**Kısa görev A**
Verilen metne göre ortak alfabenin de hazırlanmasını kim önermişti?

Cumhurbaşkanlarının konuşmalarından en
enteresan olanını Sayın Nazarbayev yapmıştı. Kazakistan Cumhurbaşkanı şöyle
diyordu: "Dostlarım, burada biz hep kardeşlikten bahsediyoruz ve bunun
devamını istiyoruz. Ama bu kardeşliği bizim balalarımız(evlatlarımız,
gençlerimiz) nasıl anlayıp uygulayacaklar? Balalarımızın kardeşliğini
geliştirmek için ortak tarihimizi, ortak edebiyatımızı, ortak dilimizi ve ortak
lügatimizi hazırlayıp bunları okullarda okutmalıyız. İşte bu kardeşlik o zaman
devam eder." Nazarbayev'in bu konuşması alkışlarla kabul edilmişti.
Heyecanlanan İslam Kerimov ise ortak alfabemizi de hazırlamalıyız, onu da bu
proje içinde ele alalım demiş ve bu teklif de alkışlarla kabul edilmişti.
Cumhurbaşkanları her yıl veya iki yılda bir toplanarak yapılan antlaşmaların
işlerliğini ve çıkacak aksaklıkları gidermek ve gerekirse yeni antlaşmalar
yapmak üzere birbirlerine veda etmişlerdi.
Bu arada Türkiye, kardeş
Cumhuriyetlerin tanıtımı ve uluslararası kuruluşlara üyeliği için öncülük
yapmaya başlamıştı. Türkiye, başta BM olmak üzere Dünya Bankası, Uluslararası
Para Fonu, Avrupa Konseyi, Avrupa Güvenlik ve İşbirliği Teşkilatı, OECD, ECO ve
İslam Konferansı Örgütüne kardeş Türk Cumhuriyetlerinin üye olmalarını
sağlamıştı. Ayrıca Türkiye, kardeş Cumhuriyetlerin henüz elçilik açamadığı
ülkelerde büyükelçileri kanalıyla onların diplomatik faaliyetlerine yardımcı
olmuştu.

**Gösterilen veriler**
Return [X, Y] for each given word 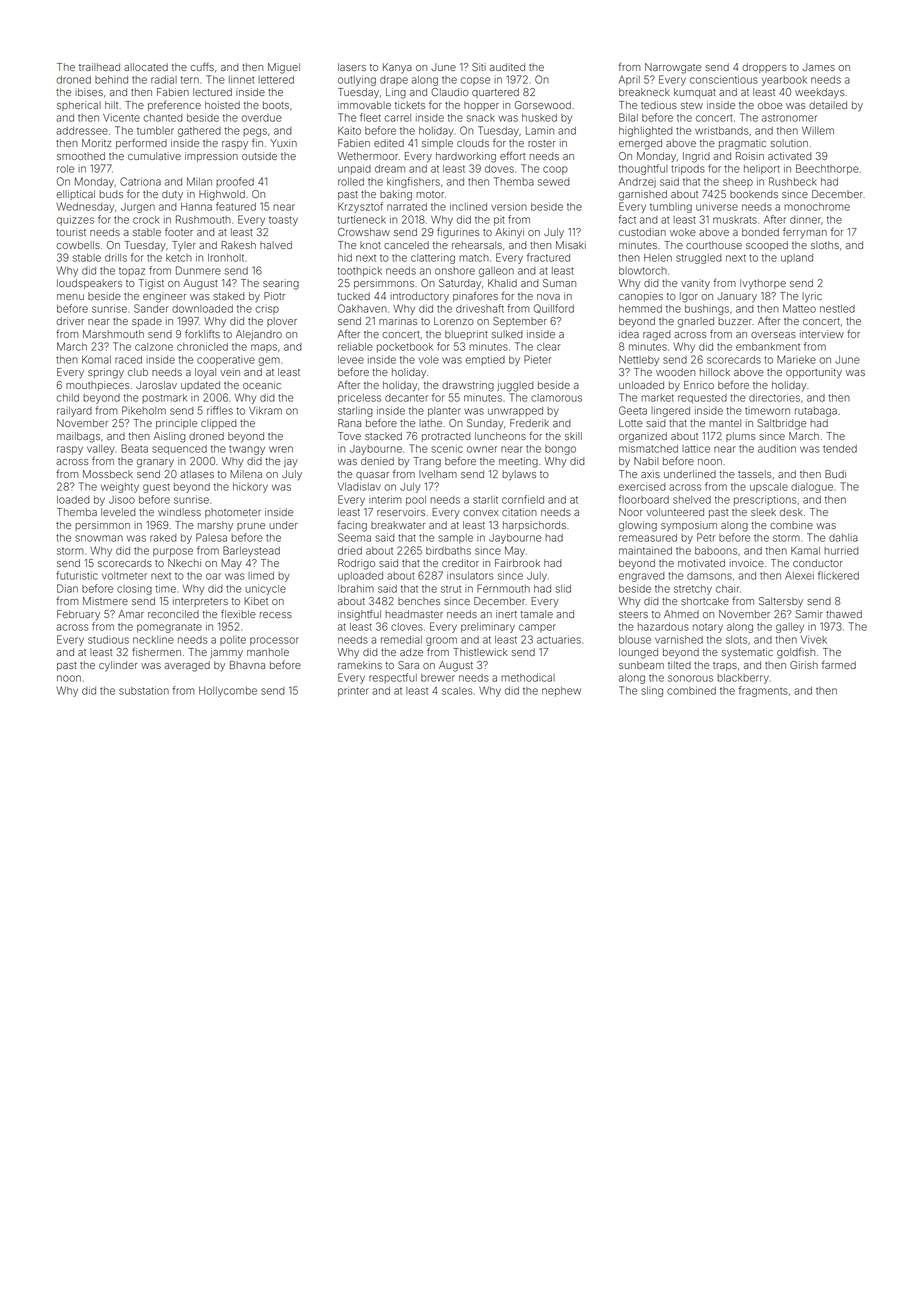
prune [251, 527]
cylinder [118, 666]
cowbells [78, 245]
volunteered [675, 512]
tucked [353, 296]
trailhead [99, 67]
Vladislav [359, 486]
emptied [485, 360]
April [629, 81]
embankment [768, 347]
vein [230, 372]
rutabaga [816, 412]
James [818, 67]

**Kısa görev B**
Kayıtlarda "tucked [353, 296]" geçen satırdan kayıtların sonuna kadar olan satırları, iki uç da dahil, her satır bir dize olacak biçimde JSON listesi olarak verin; boş satırları almayın.

**Tam cevap A**
İslam Kerimov.

**Tam cevap B**
[
  "tucked [353, 296]",
  "trailhead [99, 67]",
  "Vladislav [359, 486]",
  "emptied [485, 360]",
  "April [629, 81]",
  "embankment [768, 347]",
  "vein [230, 372]",
  "rutabaga [816, 412]",
  "James [818, 67]"
]